PM-201c · Module 3
A/B Testing Prompts
4 min read
The engineering discipline of prompt improvement is not "I think this version is better." It is "here is the experiment design, here is the success metric, here is the data." A/B testing applies to prompts exactly as it applies to any other system component: define a control, define a variant, split traffic between them, measure against a pre-specified success metric, and let the data determine which version wins.
- 1. Define the success metric Before starting the experiment, define what "better" means in a measurable way. Format compliance rate? User satisfaction score? Error rate reduction? Output length reduction with equivalent quality? A success metric defined after seeing results is not a success metric — it is a post-hoc justification.
- 2. Define the traffic split What percentage of production traffic runs on the control (current version) and the variant (new version)? Start conservative: 90/10 or 80/20. If early results look problematic, cut the variant traffic. Only expand the variant when early data is positive.
- 3. Run for sufficient volume How many samples do you need before results are statistically meaningful? For binary outcomes (pass/fail), 200 samples per variant is a reasonable minimum for detecting a 10% difference with 95% confidence. Lower-frequency failures require more volume. Do not stop the experiment early because early results look good.
- 4. Evaluate and decide At the end of the experiment period, compare control and variant on the pre-specified success metric. If the variant meets the success threshold, promote it. If not, investigate why and iterate. Document the experiment and its results regardless of outcome — negative results are as valuable as positive ones.
A/B Test: sales-followup-discovery v3.0 vs v3.1
Start date: 2026-03-01
End date: 2026-03-15
Traffic split: 80% control (v3.0), 20% variant (v3.1)
Hypothesis:
Adding explicit tone constraints (no contractions, no enthusiasm inflation)
will improve client satisfaction scores and reduce revision requests.
Success metric:
Primary: Client satisfaction score (CSAT) ≥ 4.0/5.0 on variant
(vs. current 3.7/5.0 baseline on control)

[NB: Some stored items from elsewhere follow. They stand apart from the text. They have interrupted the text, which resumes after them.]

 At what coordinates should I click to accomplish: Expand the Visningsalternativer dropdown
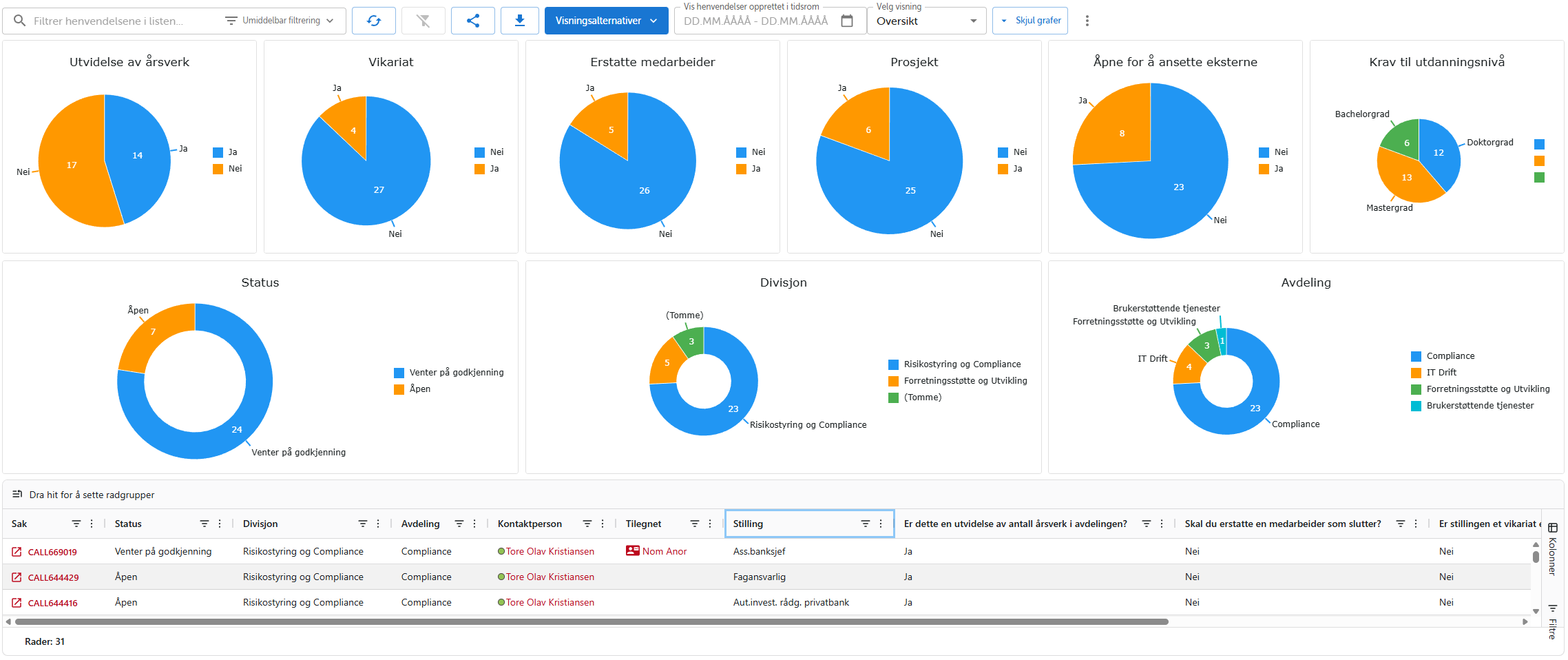coord(606,21)
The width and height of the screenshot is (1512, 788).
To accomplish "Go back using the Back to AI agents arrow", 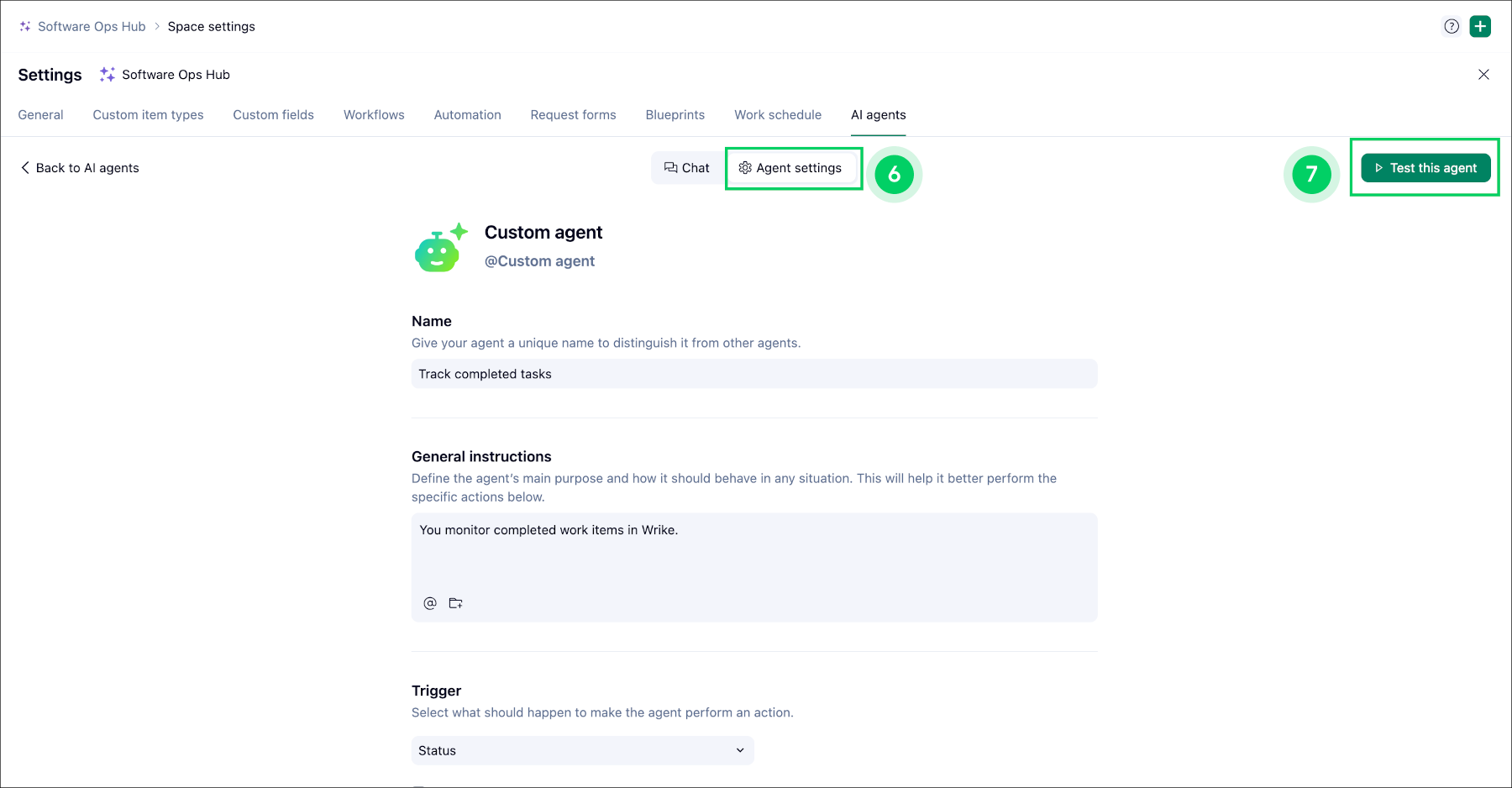I will [x=25, y=168].
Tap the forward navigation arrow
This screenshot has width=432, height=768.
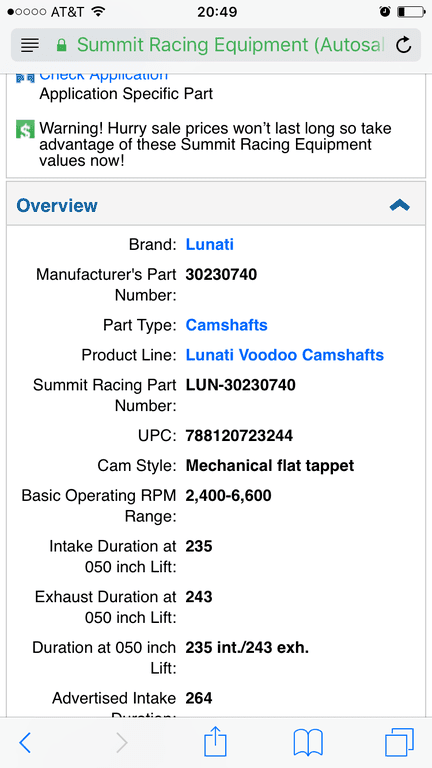[x=121, y=743]
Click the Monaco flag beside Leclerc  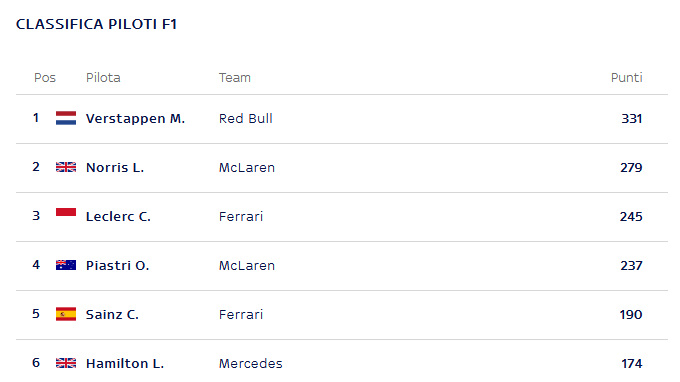(66, 212)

Secondary: Revision request rate ≤ 8% on variant
(vs. current 12% baseline on control)
Disqualifying condition:
Format compliance < 95% on variant → immediate rollback
Results (at 14 days, 312 variant samples, 1,248 control samples):
Variant CSAT: 4.2/5.0 ✓
Variant revision rate: 7.4% ✓
Format compliance: 98.4% ✓
Decision: Promote v3.1 to 100% production traffic.
Effective date: 2026-03-16
Result logged in changelog: v3.1 promoted after A/B test. See test-20260301.